TASK INPUT =

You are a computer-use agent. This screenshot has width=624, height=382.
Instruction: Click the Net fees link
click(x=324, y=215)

--

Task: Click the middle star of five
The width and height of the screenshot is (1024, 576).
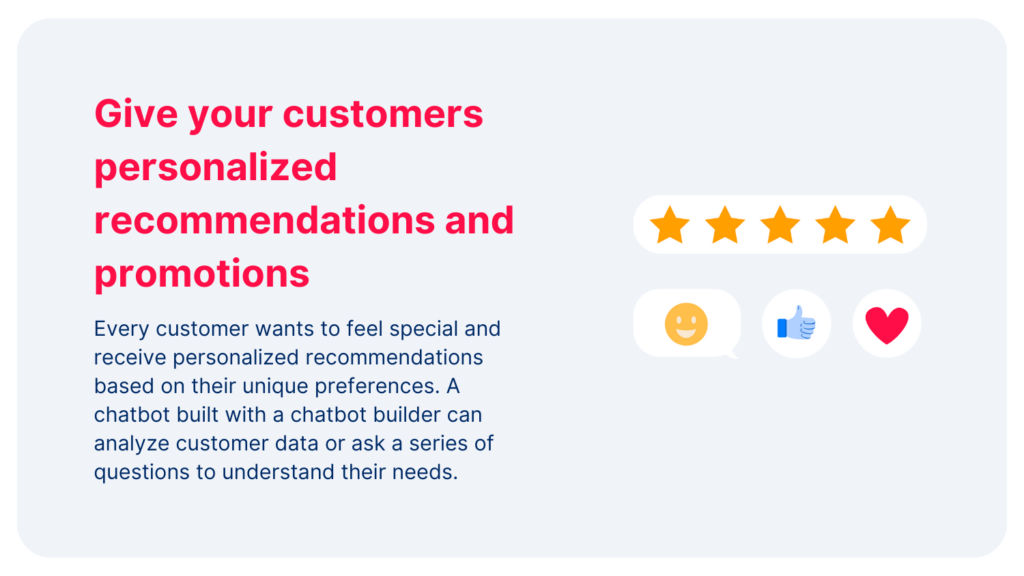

WORK INSTRUCTIONS = Among the entries above, the line containing "Task: Click the middle star of five", the line containing "The width and", and all lines between them are to be restated word for word; nothing else belongs in the reply.

RESPONSE TO THE TASK =
Task: Click the middle star of five
The width and height of the screenshot is (1024, 576).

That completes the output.